Evolutionary psychology has emerged as a controversial discipline, particularly with regard to its claims concerning the biological basis of sex differences in human mate preferences. Drawing on theories of motivated inference, we hypothesized that those who are most likely to be privileged by specific aspects of the theory would be most likely to support the theory. In particular, we predicted that physical attractiveness would be positively associated with endorsement of predictions of evolutionary psychology concerning mating strategies. Two studies confirmed this hypothesis. In Study 1, participants rated as higher in physical attractiveness were more likely to support specific principles of evolutionary psychology. In Study 2, a manipulation designed to boost self-perceived physical attractiveness increased endorsement of those same principles. Observer-rated physical attractiveness generally predicted individuals’ support of the theoretical principles better than did gender, political orientation, or self-esteem. Results suggest that those most likely to benefit according to certain predictions of evolutionary psychology are also those most likely to be sympathetic toward its relevant principles.

Generous with individuals and selfish to the masses
Carlos Alós-Ferrer, Jaume García-Segarra & Alexander Ritschel
Nature Human Behaviour, forthcoming


The seemingly rampant economic selfishness suggested by many recent corporate scandals is at odds with empirical results from behavioural economics, which demonstrate high levels of prosocial behaviour in bilateral interactions and low levels of dishonest behaviour. We design an experimental setting, the ‘Big Robber’ game, where a ‘robber’ can obtain a large personal gain by appropriating the earnings of a large group of ‘victims’. In a large laboratory experiment (N = 640), more than half of all robbers took as much as possible and almost nobody declined to rob. However, the same participants simultaneously displayed standard, predominantly prosocial behaviour in Dictator, Ultimatum and Trust games. Thus, we provide direct empirical evidence showing that individual selfishness in high-impact decisions affecting a large group is compatible with prosociality in bilateral low-stakes interactions. That is, human beings can simultaneously be generous with others and selfish with large groups.

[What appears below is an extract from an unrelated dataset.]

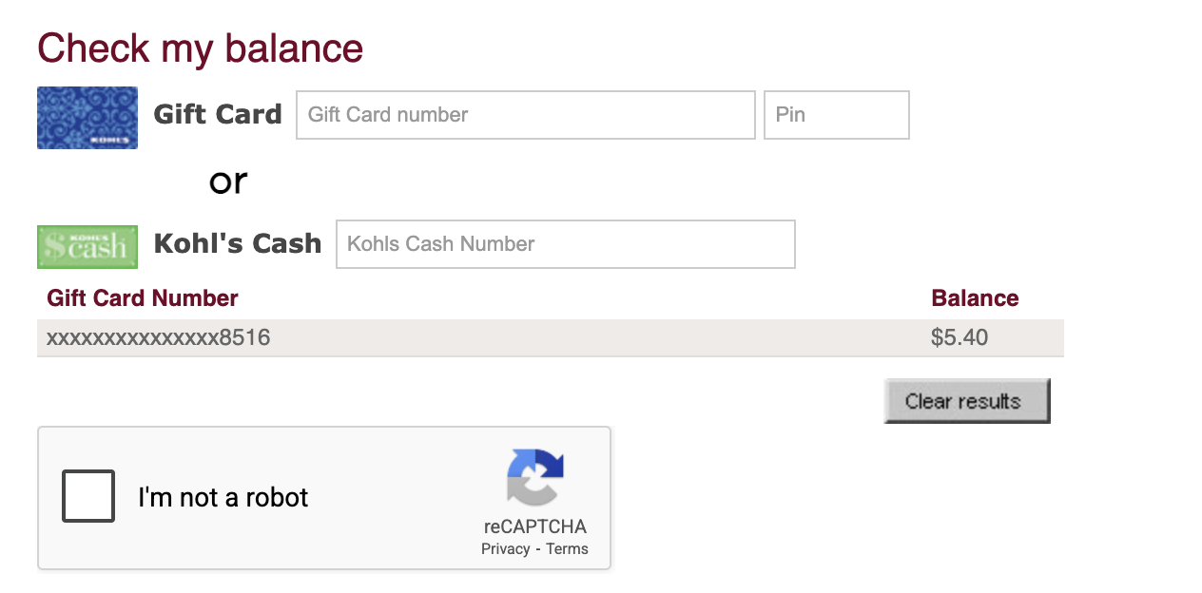Select the masked card number ending 8516
1202x593 pixels.
click(x=159, y=337)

Empathy, Deservingness, and Preferences for Welfare Assistance: A Large-Scale Online Perspective-Taking Experiment
Alexander Bor & Gábor Simonovits
Political Behavior, forthcoming


Online perspective-taking experiments have demonstrated great potential in reducing prejudice towards disadvantaged groups such as refugees or Roma. These experiments trigger the psychological process of empathy and evoke feelings of compassion. Meanwhile, a growing literature argues that compassion towards the poor is an important predictor of support for social welfare. This paper bridges these two literatures and predicts that perspective-taking with the poor could increase support for welfare assistance. This hypothesis is tested in a pre-registered experiment conducted on a large and diverse online sample of US citizens (N = 3,431). Our results suggest that participants engaged with the perspective-taking exercise, wrote essays expressing strong emotions, but perspective-taking had no meaningful causal effect on general attitudes towards social welfare. We can confidently rule out effects exceeding 2 points on a 100-point scale. These results indicate that perspective-taking with a poor, deserving individual does not necessarily reduce stereotypes about the poor in general; nor does it change views towards redistributive policies.

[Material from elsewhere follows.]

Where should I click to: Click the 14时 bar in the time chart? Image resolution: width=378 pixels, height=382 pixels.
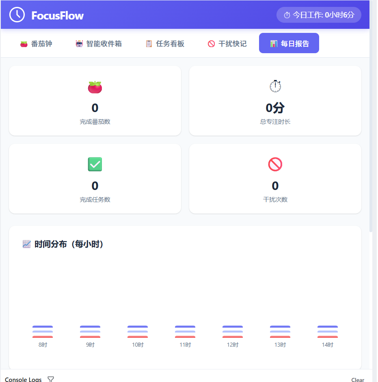pyautogui.click(x=328, y=332)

Of pathogens and party lines: Social conservatism positively associates with COVID-19 precautions among U.S. Democrats but not Republicans
Theodore Samore et al.
PLoS ONE, June 2021


Social liberals tend to be less pathogen-avoidant than social conservatives, a pattern consistent with a model wherein ideological differences stem from differences in threat reactivity. Here we investigate if and how individual responses to a shared threat reflect those patterns of ideological difference. In seeming contradiction to the general association between social conservatism and pathogen avoidance, the more socially conservative political party in the United States has more consistently downplayed the dangers of COVID-19 during the ongoing pandemic. This puzzle offers an opportunity to examine the contributions of multiple factors to disease avoidance. We investigated the relationship between social conservatism and COVID-19 precautionary behavior in light of the partisan landscape of the United States. We explored whether consumption of, and attitudes toward, different sources of information, as well as differential evaluation of various threats caused by the pandemic — such as direct health costs versus indirect harms to the economy and individual liberties — shape partisan differences in responses to the pandemic in ways that overwhelm the contributions of social conservatism. In two pre-registered studies, socially conservative attitudes correlate with self-reported COVID-19 prophylactic behaviors, but only among Democrats. Reflecting larger societal divisions, among Republicans and Independents, the absence of a positive relationship between social conservatism and COVID-19 precautions appears driven by lower trust in scientists, lower trust in liberal and moderate sources, lesser consumption of liberal news media, and greater economic conservatism.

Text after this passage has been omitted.